Titel: Fuller's Spiral-Rechenschieber.
Autor: Anonymus
Fundstelle: 1879, Band 233 (S. 208–209)
URL: http://dingler.culture.hu-berlin.de/article/pj233/ar233062

Georg Fuller's Spiral-Rechenschieber.

Mit einer Abbildung auf Tafel 18.

Da man dem gewöhnlichen geraden Rechenschieber aus praktischen Rücksichten höchstens eine Länge von ungefähr 0m,6 und dem kreisförmigen einen Durchmesser von etwa 200mm geben darf, so ist die Zahl der Theilstriche eine sehr beschränkte. Bei dem in Fig. 11 Taf. 18 dargestellten Instrumente hat nun Prof. G. Füller am Queen's College zu Belfast den glücklichen Gedanken verwirklicht, die Scale schraubenförmig um einen Cylinder zu winden, wodurch er über eine Scalenlänge von 12m,7 verfügt, welche eine Theilung in 7250 Theile gestattet, ohne daſs die Striche zu gedrängt stehen.

Das Instrument besteht aus einem hohlen Holzcylinder d, welcher inwendig mit einem wollenen Stoff ausgefüttert ist, damit er unter sanfter Reibung auf dem mit einer Handhabe e und einem festen Zeiger b versehenen, gleichfalls hohlen Cylinder f sich verschieben lasse. Auf dem Cylinder d ist die logarithmische Scale in einer Schraubenlinie markirt, während auf dem Cylinder f eine Anzahl |209| nützlicher Hilfstabellen zu gelegentlichem Gebrauche angeordnet ist. Ein innerhalb des Cylinders verschiebbarer Kolben g trägt einen Arm n mit zwei Zeigern a und e, deren Abstand der achsialen Länge der Schraubenscale gleich ist.
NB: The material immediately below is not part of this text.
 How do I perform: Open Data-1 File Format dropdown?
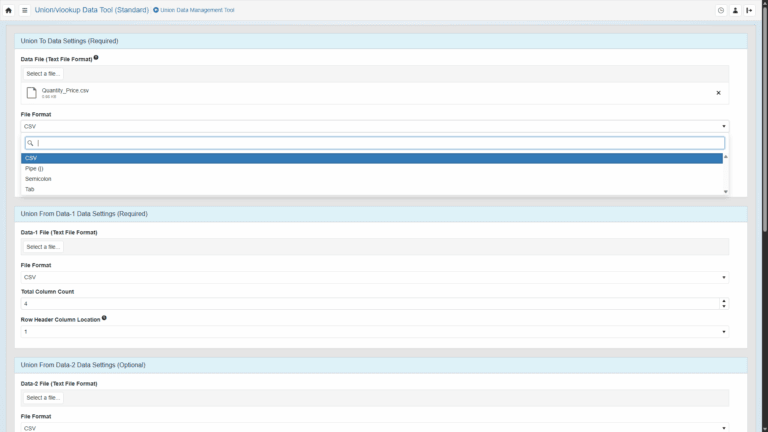click(374, 277)
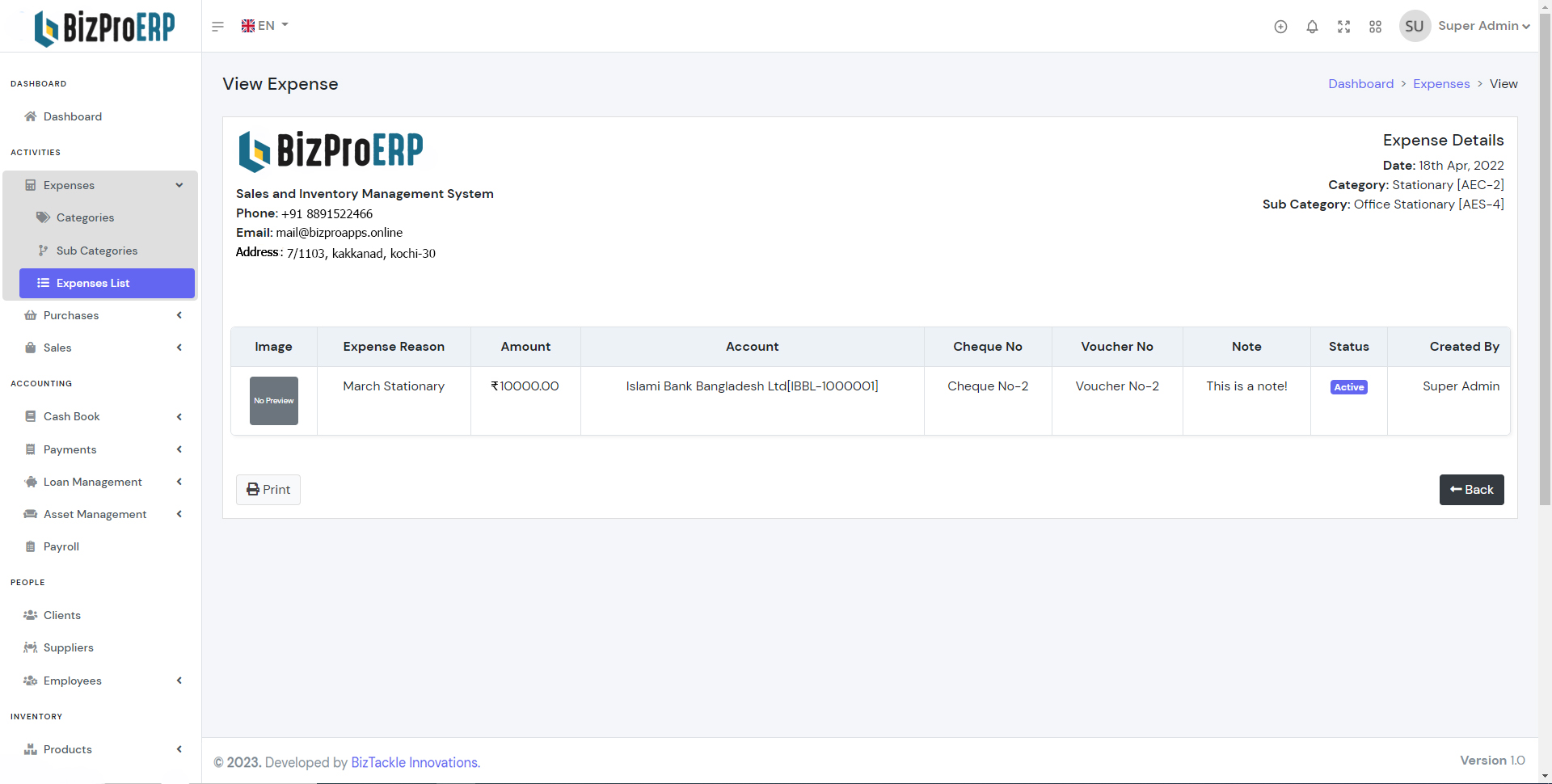Open the apps grid icon

coord(1375,27)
Um mit dem Instrumente z.B. zu multipliciren, stellt man zunächst den Index b dadurch auf den Anfang der Schraubenscale, daſs man die an dem Schieber d angebrachte Nase o mit dem Vorsprung p an der Basis des Cylinders f in Berührung bringt. Dann stellt man den beweglichen Zeiger auf den Multiplicanden und den festen Zeiger durch Verschiebung des Cylinders d auf den Multiplicator, worauf das Product an einem der beweglichen Zeiger abgelesen werden kann. Mit Hilfe einer an dem Index n und einer auf dem Schieber oberhalb der logarithmischen Theilung aufgetragenen Scale ist zugleich die Potenzirung und Radicirung einer Zahl ermöglicht. (Nach Engineering, 1879 Bd. 27 S. 257.)